CAVD. CAVD usually results from the combination of one severe CF mutation on one chromosome with either a mild CF mutation or the 5T allele on the other chromosome (Table 3). However, some overlap exists between the CAVD phenotype and a very mild CF phenotype, with some fraction of individuals with CAVD also reporting respiratory or pancreatic problems [Dork et al 1997 , Gilljam et al 2004]. Moreover, the 5T allele may be associated with lung disease in adult females with CF-like symptoms [Noone et al 2000]. Thus, caution must be exercised in attempting to use genotype to predict the future course of individuals initially diagnosed with CAVD only.
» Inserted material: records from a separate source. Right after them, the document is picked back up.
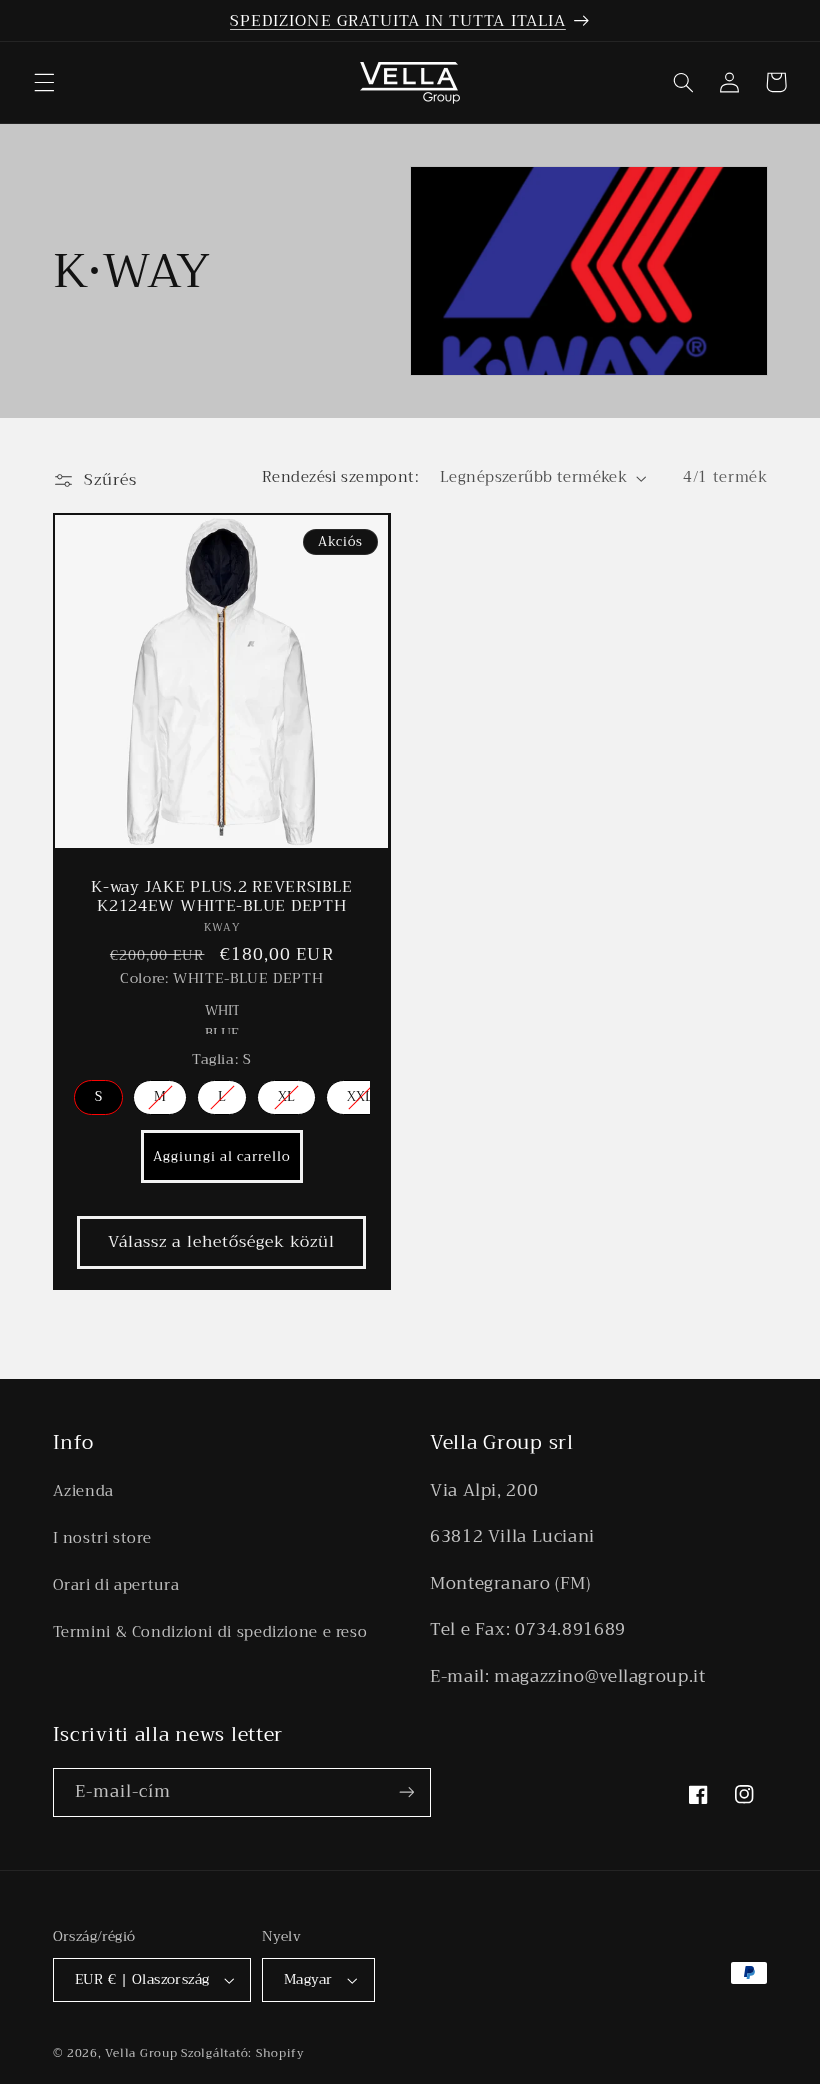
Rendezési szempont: (340, 477)
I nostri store (102, 1538)
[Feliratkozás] (406, 1792)
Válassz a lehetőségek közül (221, 1241)
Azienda (83, 1491)
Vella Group (141, 2053)
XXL (360, 1096)
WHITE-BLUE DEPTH (222, 1016)
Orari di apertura (116, 1585)
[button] (44, 82)
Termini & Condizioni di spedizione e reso (210, 1632)
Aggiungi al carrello (221, 1156)
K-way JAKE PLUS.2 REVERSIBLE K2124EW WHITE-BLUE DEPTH (221, 896)
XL (286, 1096)
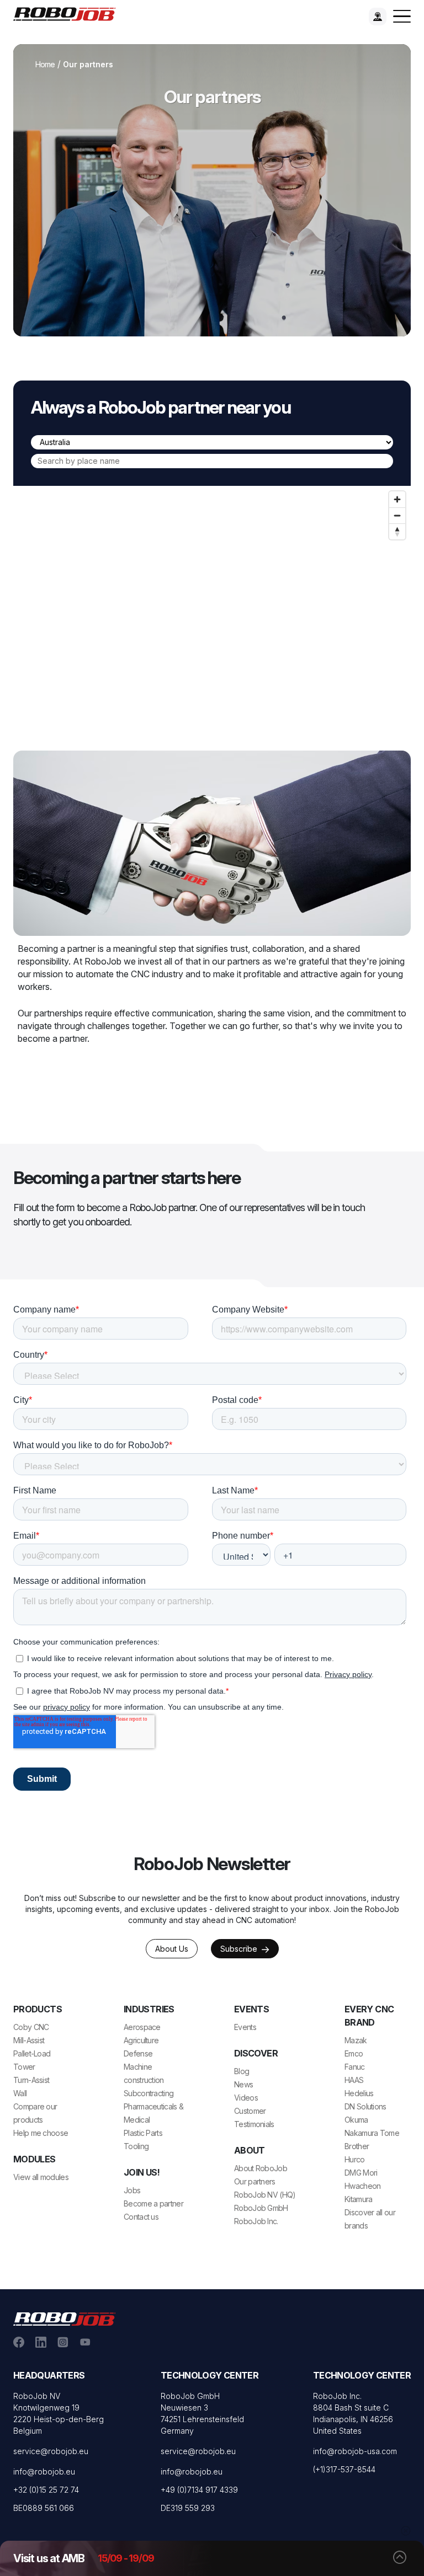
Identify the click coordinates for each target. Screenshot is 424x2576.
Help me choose (40, 2133)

At-risk individuals. Genotype-phenotype correlations are most relevant for genetic counseling of two carriers who have not had an affected child but who have been detected either through evaluation of at-risk family members or screening programs. The considerations in predicting the phenotype of potential offspring are the same as described above for probands with CF or CAVD.
In general, prediction of severity of pancreatic disease on the basis of genotype is most reliable, while prediction of the severity of respiratory disease is less reliable.
Prediction of the risk of CAVD from genotype is reasonably reliable, but couples should be aware that mild respiratory and/or pancreatic disease can also occur in individuals with genotypes usually associated with CAVD. The mechanism of partial penetrance of the 5T allele for CAVD appears to be variation in the length of the adjacent TG tract (estimated at 60% in one study) [Groman et al 2004].